Extract to read ▸
════════════════

Mandala Art: The Cosmic Geometry of Indian Spirituality
Long before geometry had a name, the circle was already sacred. In India, that circle became the mandala, a symbol so simple, yet so vast, that it came to represent the universe itself.
The Origin of the Mandala: From a Dot to the Cosmos
The Sanskrit world mandala means “circle”, or “centre”. Every mandala starts from a single dot, called the bindu, which is the source of its creation, and expands outward into lines, petals, or other forms that reflect the order of the cosmos. This is a way to make sense of infinity through symmetry.
For centuries, monks, artists, and architects have used mandalas to focus the mind, still the breathing, and connect with something much larger than themselves.
Impermanence in Art: The Mandala That Disappears
In its earliest forms, a mandala wasn’t really permanent. It was drawn on temple floors with rice flour, coloured powder, or even sand. This would look beautiful for a day, but then, be gone with the wind.
In South India, some people still draw kolam mandalas regularly. In Tibet, monks spend weeks creating elaborate sand mandalas. All temporary, before they’re swept away by nature.
The idea behind the erasure of the mandalas is that nothing lasts forever. That impermanence itself is sacred.
The Architecture of the Cosmos: Mandalas in Indian Temples
Believe it or not, at the base of a mandala lies mathematics. Ancient Indian architects used mandala grids known as Vastu Purusha Mandalas to design temples. Every hall, corridor, and sanctum aligned with cosmic principles.
So, when you walk through a temple, you’re actually moving through a mandala, from the noisy outer world, towards the quiet, centred inner sanctum.

════════════════

What you need to do ▸
1. List the materials that the mandala article says early mandalas were drawn with on temple floors.
2. Continue the mandala article from its last sentence, keeping its tone and subject.
The data that comes next is separate material and has no connection to the mandala article.

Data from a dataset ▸
════════════════

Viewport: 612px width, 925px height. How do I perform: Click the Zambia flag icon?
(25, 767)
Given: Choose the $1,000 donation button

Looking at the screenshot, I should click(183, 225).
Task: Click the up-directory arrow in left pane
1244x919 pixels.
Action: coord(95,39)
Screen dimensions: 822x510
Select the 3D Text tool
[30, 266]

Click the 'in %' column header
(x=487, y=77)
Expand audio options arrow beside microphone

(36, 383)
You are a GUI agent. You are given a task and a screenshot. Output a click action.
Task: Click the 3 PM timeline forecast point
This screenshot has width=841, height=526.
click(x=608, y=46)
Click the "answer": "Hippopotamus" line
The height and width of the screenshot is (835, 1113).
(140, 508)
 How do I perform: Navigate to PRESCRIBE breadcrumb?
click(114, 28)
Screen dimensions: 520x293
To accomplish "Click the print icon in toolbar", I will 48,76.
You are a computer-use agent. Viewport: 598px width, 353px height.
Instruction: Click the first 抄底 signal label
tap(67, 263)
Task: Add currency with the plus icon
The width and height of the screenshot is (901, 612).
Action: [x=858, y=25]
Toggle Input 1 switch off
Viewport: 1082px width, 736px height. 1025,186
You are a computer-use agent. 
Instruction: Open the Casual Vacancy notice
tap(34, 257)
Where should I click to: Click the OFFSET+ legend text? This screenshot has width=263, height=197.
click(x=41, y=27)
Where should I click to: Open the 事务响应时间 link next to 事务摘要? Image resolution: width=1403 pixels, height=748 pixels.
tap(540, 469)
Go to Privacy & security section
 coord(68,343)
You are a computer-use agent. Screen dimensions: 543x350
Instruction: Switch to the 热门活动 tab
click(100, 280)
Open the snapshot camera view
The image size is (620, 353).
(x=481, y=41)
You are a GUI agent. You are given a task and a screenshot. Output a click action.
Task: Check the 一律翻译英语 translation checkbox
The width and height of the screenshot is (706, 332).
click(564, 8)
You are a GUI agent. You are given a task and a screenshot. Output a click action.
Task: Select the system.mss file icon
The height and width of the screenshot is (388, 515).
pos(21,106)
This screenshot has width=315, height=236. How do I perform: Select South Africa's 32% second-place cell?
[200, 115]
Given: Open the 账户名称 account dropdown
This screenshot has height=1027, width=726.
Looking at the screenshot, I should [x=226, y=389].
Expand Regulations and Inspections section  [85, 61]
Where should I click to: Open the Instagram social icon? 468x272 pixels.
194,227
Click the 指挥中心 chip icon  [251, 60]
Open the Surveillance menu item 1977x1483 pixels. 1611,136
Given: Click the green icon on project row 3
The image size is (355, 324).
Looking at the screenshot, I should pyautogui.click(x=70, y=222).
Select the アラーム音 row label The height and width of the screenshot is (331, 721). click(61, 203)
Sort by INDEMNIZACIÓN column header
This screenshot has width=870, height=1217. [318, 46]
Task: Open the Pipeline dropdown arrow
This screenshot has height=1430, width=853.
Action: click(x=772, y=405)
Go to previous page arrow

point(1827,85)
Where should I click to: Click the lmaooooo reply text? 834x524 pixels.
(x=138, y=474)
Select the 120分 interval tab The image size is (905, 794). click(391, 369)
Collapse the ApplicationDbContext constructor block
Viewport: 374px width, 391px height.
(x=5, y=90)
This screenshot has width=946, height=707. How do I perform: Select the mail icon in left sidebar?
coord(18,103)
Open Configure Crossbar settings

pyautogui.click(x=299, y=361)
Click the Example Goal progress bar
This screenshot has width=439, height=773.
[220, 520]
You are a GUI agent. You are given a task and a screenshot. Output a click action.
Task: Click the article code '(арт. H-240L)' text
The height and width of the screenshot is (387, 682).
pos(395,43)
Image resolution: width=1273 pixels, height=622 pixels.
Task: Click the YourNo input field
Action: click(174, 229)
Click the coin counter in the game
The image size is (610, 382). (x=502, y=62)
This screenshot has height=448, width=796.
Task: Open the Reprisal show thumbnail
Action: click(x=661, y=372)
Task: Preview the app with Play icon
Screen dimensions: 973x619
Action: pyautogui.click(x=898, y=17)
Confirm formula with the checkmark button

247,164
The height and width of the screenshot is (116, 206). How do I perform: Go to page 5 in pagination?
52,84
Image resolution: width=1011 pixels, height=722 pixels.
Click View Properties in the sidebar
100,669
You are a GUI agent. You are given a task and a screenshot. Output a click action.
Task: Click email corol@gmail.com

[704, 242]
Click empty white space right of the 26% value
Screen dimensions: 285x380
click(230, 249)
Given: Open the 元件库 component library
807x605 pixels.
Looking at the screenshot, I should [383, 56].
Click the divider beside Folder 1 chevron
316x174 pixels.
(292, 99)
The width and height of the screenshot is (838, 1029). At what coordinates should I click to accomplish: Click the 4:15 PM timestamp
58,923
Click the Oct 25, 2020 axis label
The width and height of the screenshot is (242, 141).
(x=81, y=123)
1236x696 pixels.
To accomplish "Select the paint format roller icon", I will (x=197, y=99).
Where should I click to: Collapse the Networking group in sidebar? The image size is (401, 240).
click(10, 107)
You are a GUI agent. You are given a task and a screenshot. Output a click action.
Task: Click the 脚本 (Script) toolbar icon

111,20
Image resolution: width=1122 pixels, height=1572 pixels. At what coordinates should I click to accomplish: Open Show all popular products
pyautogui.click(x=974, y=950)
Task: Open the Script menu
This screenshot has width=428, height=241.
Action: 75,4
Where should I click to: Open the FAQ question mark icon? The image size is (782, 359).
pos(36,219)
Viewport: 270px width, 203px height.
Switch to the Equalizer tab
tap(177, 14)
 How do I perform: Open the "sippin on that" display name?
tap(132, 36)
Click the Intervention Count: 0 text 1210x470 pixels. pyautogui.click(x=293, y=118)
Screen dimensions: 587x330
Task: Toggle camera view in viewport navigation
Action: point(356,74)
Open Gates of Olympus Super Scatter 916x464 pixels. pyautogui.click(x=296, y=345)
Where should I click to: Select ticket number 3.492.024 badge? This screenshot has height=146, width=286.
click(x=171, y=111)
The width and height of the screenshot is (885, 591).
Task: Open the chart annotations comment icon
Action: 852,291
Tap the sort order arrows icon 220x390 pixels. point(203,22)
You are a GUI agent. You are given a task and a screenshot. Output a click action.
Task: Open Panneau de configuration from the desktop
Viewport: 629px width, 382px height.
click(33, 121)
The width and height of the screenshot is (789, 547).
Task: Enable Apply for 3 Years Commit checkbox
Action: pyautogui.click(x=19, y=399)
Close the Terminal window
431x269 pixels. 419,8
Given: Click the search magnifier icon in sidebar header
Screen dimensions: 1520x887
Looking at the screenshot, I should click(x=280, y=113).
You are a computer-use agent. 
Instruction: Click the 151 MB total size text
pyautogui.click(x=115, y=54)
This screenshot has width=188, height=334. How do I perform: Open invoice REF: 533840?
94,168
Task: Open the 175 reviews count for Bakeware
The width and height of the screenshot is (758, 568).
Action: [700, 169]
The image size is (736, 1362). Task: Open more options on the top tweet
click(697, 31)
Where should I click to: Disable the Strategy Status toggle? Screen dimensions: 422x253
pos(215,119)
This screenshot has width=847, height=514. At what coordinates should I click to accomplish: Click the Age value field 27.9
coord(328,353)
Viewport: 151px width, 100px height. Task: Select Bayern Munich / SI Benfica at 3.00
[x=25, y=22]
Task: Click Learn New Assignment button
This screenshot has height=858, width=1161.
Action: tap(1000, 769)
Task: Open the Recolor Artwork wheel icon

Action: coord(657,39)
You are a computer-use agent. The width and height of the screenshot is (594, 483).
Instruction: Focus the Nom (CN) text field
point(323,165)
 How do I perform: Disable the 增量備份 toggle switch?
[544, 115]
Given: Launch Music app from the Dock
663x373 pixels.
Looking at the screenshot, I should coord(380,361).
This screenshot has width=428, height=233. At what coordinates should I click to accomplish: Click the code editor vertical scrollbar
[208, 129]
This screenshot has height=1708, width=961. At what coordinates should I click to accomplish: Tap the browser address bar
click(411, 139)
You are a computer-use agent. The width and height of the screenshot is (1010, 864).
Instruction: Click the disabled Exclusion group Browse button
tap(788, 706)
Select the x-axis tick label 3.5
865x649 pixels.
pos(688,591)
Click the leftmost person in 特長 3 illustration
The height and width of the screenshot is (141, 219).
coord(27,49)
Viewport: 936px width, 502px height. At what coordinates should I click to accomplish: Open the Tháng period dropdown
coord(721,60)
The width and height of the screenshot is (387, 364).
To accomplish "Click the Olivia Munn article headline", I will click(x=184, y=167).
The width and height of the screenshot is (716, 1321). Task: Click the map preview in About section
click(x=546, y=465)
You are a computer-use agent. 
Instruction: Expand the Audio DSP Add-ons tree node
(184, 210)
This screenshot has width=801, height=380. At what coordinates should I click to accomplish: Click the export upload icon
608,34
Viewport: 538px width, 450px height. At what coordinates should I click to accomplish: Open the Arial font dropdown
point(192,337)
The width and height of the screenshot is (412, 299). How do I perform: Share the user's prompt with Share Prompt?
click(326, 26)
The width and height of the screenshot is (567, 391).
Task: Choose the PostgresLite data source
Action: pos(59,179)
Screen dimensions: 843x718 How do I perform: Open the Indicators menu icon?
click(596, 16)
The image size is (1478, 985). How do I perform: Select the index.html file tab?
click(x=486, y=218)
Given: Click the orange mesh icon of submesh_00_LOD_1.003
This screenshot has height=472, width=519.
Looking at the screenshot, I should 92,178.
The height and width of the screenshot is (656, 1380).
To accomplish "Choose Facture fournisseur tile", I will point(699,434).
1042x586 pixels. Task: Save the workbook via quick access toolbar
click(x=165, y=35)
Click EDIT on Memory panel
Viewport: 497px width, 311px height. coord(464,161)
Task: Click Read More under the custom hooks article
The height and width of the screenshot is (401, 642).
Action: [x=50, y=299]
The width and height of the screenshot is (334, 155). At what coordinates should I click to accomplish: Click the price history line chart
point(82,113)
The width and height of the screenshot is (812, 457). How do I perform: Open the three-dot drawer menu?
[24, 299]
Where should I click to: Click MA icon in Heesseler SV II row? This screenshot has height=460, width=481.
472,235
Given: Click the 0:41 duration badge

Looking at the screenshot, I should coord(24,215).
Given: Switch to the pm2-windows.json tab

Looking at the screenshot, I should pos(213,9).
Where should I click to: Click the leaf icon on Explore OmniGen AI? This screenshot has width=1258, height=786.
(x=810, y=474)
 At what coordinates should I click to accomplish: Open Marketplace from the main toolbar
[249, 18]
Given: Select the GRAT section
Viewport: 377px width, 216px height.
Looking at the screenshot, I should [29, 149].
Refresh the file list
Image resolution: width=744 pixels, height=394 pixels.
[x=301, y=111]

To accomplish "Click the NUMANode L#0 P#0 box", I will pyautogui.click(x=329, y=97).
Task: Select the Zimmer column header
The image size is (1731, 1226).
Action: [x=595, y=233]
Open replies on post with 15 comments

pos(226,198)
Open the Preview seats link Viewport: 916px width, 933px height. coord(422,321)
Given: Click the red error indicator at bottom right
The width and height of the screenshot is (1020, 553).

════════════════

Answers for the tasks ▸
1. rice flour, coloured powder, sand

2.
The Mandala’s Journey Across Civilisations
As Buddhism spread beyond India, the mandala travelled with it. In Nepal, it appeared in bronze and thangka paintings. In Tibet, it was believed to be a representation of the universe, laid flat on the ground. Moving over to Japan and China, the mandala turned into a symbol of balance and enlightenment.
And then, much later, the mandala crossed into the Western world, interestingly, through an extremely unlikely source.
Psychology.
Carl Jung and the Mandala of the Mind
In the early 20th century, Swiss psychoanalyst Carl Jung encountered the mandala while studying Eastern philosophies. He saw in its symmetry, something very profound. He said, this was the structure of the human mind itself, almost like an unconscious attempt by the psyche to restore balance.
Then, during his own period of emotional turmoil, Jung began drawing circular forms each morning. He noticed that whenever his inner world felt chaotic, his drawings became more fragmented, but as he regained clarity, his drawings grew more harmonious.
He came to believe that the mandala represented the Self, the whole of one’s being, conscious, and unconscious together. To draw or even contemplate a mandala, according to him, was to participate in the mind’s natural urge towards wholeness.
Through Jung’s work, the mandala re-entered modern life as a psychological tool; appearing in art therapy, dream analysis, and meditation. What Indian monks once used to map the cosmos, Jung used to map the soul.
From Temples to Therapy
Today, this practice has left the monastery and entered daily life. You’ll find it in meditation apps, murals, tattoos, and classrooms. Its meaning has stretched, but its pull remains the same.
People draw or colour them to calm anxiety, focus attention, or simply feel grounded. The symmetry does what words often can’t; it steadies the inner world.
Artists have reinterpreted it with paint, thread, metal, as well as pixels. Architects still use its proportions, consciously or not. And somewhere, a monk still brushes coloured powder into patterns, knowing perfectly that every stroke is only temporary.
Finding the Centre Within
Beyond design or ritual, this is a reminder of how the human mind works. Every experience we have goes outward from a centre. Be it our thought, choices, or emotions.
To live with awareness is to find that centre again and again, to draw the inner mandala each day; imperfect, changing, yet whole.
The Circle That Never Ends
Maybe that’s why the mandala never disappears. It’s not bound to a religion or culture; it speaks a universal language.
It reminds us that creation and dissolution are not opposites but part of the same rhythm. That what begins must end, and in that ending, begin again.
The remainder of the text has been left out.